In response to a history request, the server MUST respond with the requested historical messages (sent one by one, like during normal broadcasts, so the client shouldn't handle them specifically). Then, the server sends an acknowledgment message (confirm_history). If case messages couldn't be retrieved from the server (e.g., history has been evicted for a stream), the server MUST respond with the reject_history message.

Requesting history during subscription

It's possible to request history along with the subscribe request by adding the history field to the command payload:

{
  "identifier": "{\"channel\":\"ChatChannel\",\"id\":42}",
  "command": "subscribe",
  "history": {
    "since": 1681828329
  }
}

Usually, in this case we can only specify the since parameter.

In response, the server MUST first confirm the subscription and then execute the history request.
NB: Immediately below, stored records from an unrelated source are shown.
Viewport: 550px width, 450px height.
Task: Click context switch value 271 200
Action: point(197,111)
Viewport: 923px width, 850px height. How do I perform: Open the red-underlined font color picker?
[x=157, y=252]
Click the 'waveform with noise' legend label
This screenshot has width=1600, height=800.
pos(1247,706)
If the subscription is rejected, no history request is made.

New message types

Two new message types (server-client) are added:

  • [confirm_history]
  • [reject_history]

Both messages act as acknowledgments for the history command and contain the identifier key. The confirm_history message is sent to the client to indicate that the requested historical messages for the channel have been successfully sent to the client. The reject_history indicates that the server failed to retrieve the requested messages and no historical message have been sent (the client must implement a fallback mechanism to restore the consistency).
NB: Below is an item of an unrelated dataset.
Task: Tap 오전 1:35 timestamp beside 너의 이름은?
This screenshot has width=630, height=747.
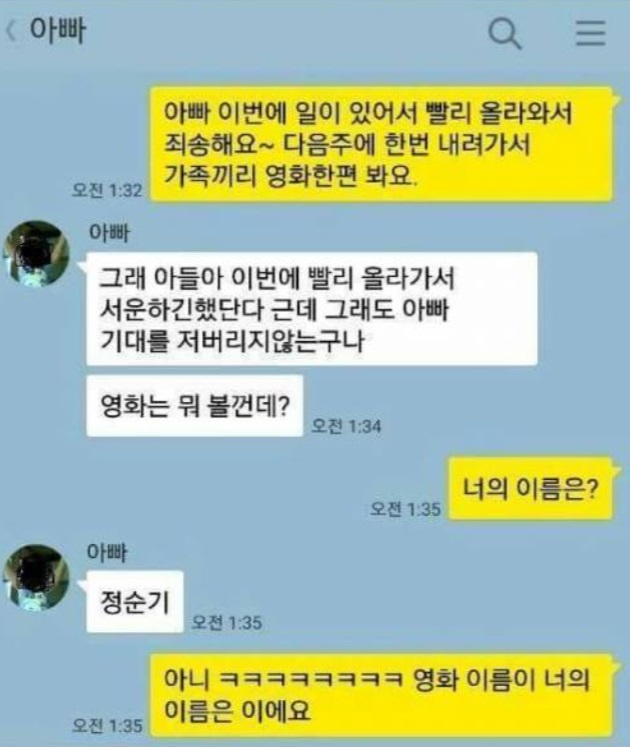Action: point(406,509)
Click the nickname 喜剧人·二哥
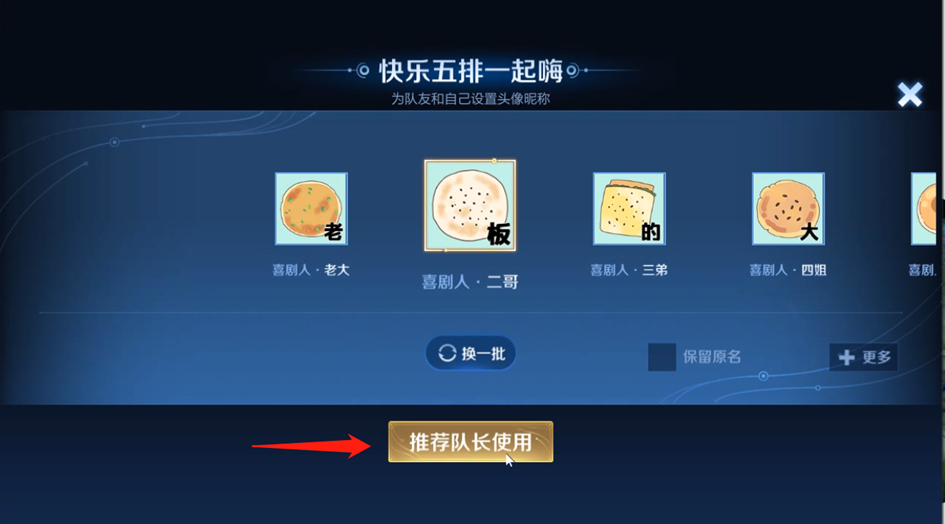The height and width of the screenshot is (524, 945). pos(470,282)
Incoming messages extensions

Broadcasted messages MAY contain metadata regarding their position in the stream. This information MUST be used with the subsequent history requests:

{
  "identifier": "{\"channel\":\"ChatChannel\",\"id\":42}",
  "message": {
    "text": "hello!",
    "user_id": 43
  },
  // NEW FIELDS:
  "stream_id": "chat_42",
  "epoch": "x123",
  "offset": 32
}

NOTE: The messages are not guaranteed to be in order (due to concurrent broadcasts), so, offsets may be non-monotonic. It's the client responsibility to keep track of offsets. Also, there is a small chance that the same message may arrive twice (from broadcast and from the history); to provide exactly-once delivery guarantees, the client MUST keep track of seen offsets and ignore duplicates.

Handshake extensions

During the handshake, the server MAY send a unique session id along with the welcome message:

{
  "type": "welcome",
  "sid": "rcl245"
}

The client MAY use this ID during re-connection to restore the session state (subscriptions, channel states, etc.) and avoid re-subscribing to the channels. For that, the previously obtained session ID must be provided either as a query parameter (?sid=rcl245) or via an HTTP header (X-ANYCABLE-RESTORE-SID).
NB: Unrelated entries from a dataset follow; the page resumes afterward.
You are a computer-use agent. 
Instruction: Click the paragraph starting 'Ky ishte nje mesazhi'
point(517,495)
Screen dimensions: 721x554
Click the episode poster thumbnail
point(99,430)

If the server's attempt to restore the session from the sid succeeds, it MUST respond with the welcome message with the additional fields indicating that the session was restored:

{
  "type": "welcome",
  "sid": "yi421", // Note that session ID has changed
  "restored": true,
  "restored_ids": [
    "{\"channel\":\"ChatChannel\",\"id\":42}"
  ]
}

The restored flag indicates whether the session state has been restored. NOTE: In this case, no connect method is invoked at the Action Cable side.

The optional restored_ids field contains the list of channel identifiers that has been re-subscribed automatically at the server side. The client MUST NOT try to resubscribe to the specified channels and consider them connected. It's recommended to perform history requests for all the restored channels to catch up with the messages.

New command: pong

The pong command MAY be sent in response to the ping message if the server requires pongs. It could be used to improve broken connections detection.

New command: whisper new

The whisper can be used to publish broadcast messages from the client (if the whisper stream has been configured for it) to a particular channel.

The payload MUST contain command ("whisper"), identifier fields, and data fields.

The data field MAY contain a string or an object.

For example:

{
  "identifier": "{\"channel\":\"ChatChannel\",\"id\":42}",
  "command": "whisper",
  "data": {
    "event":"typing",
    "user":"Jack"
  }
}

IMPORTANT: Unlike actions (message command), the data is not JSON-serialized. It's broadcasted to connected clients as is.